| WHAT IS REQUIRED |
Each entry, from beginning to end, is to be transcribed verbatim.

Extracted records
________
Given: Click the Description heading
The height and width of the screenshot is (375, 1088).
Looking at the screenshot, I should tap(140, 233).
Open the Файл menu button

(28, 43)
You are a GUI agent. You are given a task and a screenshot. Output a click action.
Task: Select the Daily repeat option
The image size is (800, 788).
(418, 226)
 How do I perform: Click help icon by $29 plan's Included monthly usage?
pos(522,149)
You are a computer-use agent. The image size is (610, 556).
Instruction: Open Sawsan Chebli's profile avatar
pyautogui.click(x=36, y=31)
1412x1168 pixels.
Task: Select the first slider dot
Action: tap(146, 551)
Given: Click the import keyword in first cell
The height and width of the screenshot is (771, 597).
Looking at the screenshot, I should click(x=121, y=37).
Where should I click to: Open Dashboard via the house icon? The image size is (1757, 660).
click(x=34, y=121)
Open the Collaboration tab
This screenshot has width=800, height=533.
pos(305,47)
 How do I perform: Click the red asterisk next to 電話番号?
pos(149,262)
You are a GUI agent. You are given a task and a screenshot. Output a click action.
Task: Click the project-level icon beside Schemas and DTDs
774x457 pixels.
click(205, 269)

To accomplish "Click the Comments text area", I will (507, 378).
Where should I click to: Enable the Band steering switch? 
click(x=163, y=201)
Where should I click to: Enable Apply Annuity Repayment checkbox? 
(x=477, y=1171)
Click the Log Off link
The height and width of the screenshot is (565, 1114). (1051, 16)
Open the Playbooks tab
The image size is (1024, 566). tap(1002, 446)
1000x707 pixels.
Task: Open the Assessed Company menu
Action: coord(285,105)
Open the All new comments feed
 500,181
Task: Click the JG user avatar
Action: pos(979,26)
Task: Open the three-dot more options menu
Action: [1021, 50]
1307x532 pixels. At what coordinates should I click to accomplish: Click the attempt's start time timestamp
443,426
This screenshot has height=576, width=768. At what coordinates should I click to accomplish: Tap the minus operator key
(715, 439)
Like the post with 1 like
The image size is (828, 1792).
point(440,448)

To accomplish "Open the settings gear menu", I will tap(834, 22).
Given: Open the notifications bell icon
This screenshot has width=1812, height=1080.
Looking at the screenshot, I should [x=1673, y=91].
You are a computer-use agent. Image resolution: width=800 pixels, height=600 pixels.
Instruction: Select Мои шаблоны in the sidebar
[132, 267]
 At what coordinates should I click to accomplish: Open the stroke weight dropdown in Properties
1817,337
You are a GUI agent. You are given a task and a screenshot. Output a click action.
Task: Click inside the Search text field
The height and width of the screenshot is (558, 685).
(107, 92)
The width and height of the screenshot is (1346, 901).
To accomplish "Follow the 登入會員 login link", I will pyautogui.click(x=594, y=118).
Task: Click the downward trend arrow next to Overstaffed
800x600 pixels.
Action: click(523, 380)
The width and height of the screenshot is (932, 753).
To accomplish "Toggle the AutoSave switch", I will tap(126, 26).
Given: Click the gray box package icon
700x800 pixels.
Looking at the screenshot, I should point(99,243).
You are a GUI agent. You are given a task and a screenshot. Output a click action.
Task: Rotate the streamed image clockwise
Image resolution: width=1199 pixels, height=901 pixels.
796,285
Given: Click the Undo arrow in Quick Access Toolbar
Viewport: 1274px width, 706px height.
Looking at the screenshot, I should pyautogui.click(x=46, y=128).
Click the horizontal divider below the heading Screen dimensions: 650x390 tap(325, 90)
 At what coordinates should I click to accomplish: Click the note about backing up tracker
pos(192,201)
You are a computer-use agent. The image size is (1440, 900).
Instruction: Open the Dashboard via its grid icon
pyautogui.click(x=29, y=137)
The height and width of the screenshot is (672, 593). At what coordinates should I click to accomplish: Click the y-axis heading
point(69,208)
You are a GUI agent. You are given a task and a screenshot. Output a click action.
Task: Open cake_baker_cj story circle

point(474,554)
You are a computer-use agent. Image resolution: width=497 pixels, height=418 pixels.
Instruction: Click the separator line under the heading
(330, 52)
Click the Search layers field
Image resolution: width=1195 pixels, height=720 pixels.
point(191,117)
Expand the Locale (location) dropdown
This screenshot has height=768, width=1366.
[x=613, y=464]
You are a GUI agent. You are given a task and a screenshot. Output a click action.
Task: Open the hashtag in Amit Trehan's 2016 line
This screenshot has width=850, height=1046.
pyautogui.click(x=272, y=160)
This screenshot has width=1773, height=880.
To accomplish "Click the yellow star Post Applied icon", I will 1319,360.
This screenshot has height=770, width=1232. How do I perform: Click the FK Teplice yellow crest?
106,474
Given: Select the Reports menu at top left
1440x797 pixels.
________
| WORKED SOLUTION |
Given: Click the Description heading
The height and width of the screenshot is (375, 1088).
Looking at the screenshot, I should tap(140, 233).
Open the Файл menu button

(28, 43)
You are a GUI agent. You are given a task and a screenshot. Output a click action.
Task: Select the Daily repeat option
The image size is (800, 788).
(418, 226)
 How do I perform: Click help icon by $29 plan's Included monthly usage?
pos(522,149)
You are a computer-use agent. The image size is (610, 556).
Instruction: Open Sawsan Chebli's profile avatar
pyautogui.click(x=36, y=31)
1412x1168 pixels.
Task: Select the first slider dot
Action: tap(146, 551)
Given: Click the import keyword in first cell
The height and width of the screenshot is (771, 597).
Looking at the screenshot, I should click(x=121, y=37).
Where should I click to: Open Dashboard via the house icon? The image size is (1757, 660).
click(x=34, y=121)
Open the Collaboration tab
This screenshot has width=800, height=533.
pos(305,47)
 How do I perform: Click the red asterisk next to 電話番号?
pos(149,262)
You are a GUI agent. You are given a task and a screenshot. Output a click action.
Task: Click the project-level icon beside Schemas and DTDs
774x457 pixels.
click(205, 269)

To accomplish "Click the Comments text area", I will (507, 378).
Where should I click to: Enable the Band steering switch? 
click(x=163, y=201)
Where should I click to: Enable Apply Annuity Repayment checkbox? 
(x=477, y=1171)
Click the Log Off link
The height and width of the screenshot is (565, 1114). (1051, 16)
Open the Playbooks tab
The image size is (1024, 566). tap(1002, 446)
1000x707 pixels.
Task: Open the Assessed Company menu
Action: coord(285,105)
Open the All new comments feed
 500,181
Task: Click the JG user avatar
Action: pos(979,26)
Task: Open the three-dot more options menu
Action: [1021, 50]
1307x532 pixels. At what coordinates should I click to accomplish: Click the attempt's start time timestamp
443,426
This screenshot has height=576, width=768. At what coordinates should I click to accomplish: Tap the minus operator key
(715, 439)
Like the post with 1 like
The image size is (828, 1792).
point(440,448)

To accomplish "Open the settings gear menu", I will tap(834, 22).
Given: Open the notifications bell icon
This screenshot has width=1812, height=1080.
Looking at the screenshot, I should [x=1673, y=91].
You are a computer-use agent. Image resolution: width=800 pixels, height=600 pixels.
Instruction: Select Мои шаблоны in the sidebar
[132, 267]
 At what coordinates should I click to accomplish: Open the stroke weight dropdown in Properties
1817,337
You are a GUI agent. You are given a task and a screenshot. Output a click action.
Task: Click inside the Search text field
The height and width of the screenshot is (558, 685).
(107, 92)
The width and height of the screenshot is (1346, 901).
To accomplish "Follow the 登入會員 login link", I will pyautogui.click(x=594, y=118).
Task: Click the downward trend arrow next to Overstaffed
800x600 pixels.
Action: click(523, 380)
The width and height of the screenshot is (932, 753).
To accomplish "Toggle the AutoSave switch", I will tap(126, 26).
Given: Click the gray box package icon
700x800 pixels.
Looking at the screenshot, I should point(99,243).
You are a GUI agent. You are given a task and a screenshot. Output a click action.
Task: Rotate the streamed image clockwise
Image resolution: width=1199 pixels, height=901 pixels.
796,285
Given: Click the Undo arrow in Quick Access Toolbar
Viewport: 1274px width, 706px height.
Looking at the screenshot, I should pyautogui.click(x=46, y=128).
Click the horizontal divider below the heading Screen dimensions: 650x390 tap(325, 90)
 At what coordinates should I click to accomplish: Click the note about backing up tracker
pos(192,201)
You are a computer-use agent. The image size is (1440, 900).
Instruction: Open the Dashboard via its grid icon
pyautogui.click(x=29, y=137)
The height and width of the screenshot is (672, 593). At what coordinates should I click to accomplish: Click the y-axis heading
point(69,208)
You are a GUI agent. You are given a task and a screenshot. Output a click action.
Task: Open cake_baker_cj story circle

point(474,554)
You are a computer-use agent. Image resolution: width=497 pixels, height=418 pixels.
Instruction: Click the separator line under the heading
(330, 52)
Click the Search layers field
Image resolution: width=1195 pixels, height=720 pixels.
point(191,117)
Expand the Locale (location) dropdown
This screenshot has height=768, width=1366.
[x=613, y=464]
You are a GUI agent. You are given a task and a screenshot. Output a click action.
Task: Open the hashtag in Amit Trehan's 2016 line
This screenshot has width=850, height=1046.
pyautogui.click(x=272, y=160)
This screenshot has width=1773, height=880.
To accomplish "Click the yellow star Post Applied icon", I will 1319,360.
This screenshot has height=770, width=1232. How do I perform: Click the FK Teplice yellow crest?
106,474
Given: Select the Reports menu at top left
1440x797 pixels.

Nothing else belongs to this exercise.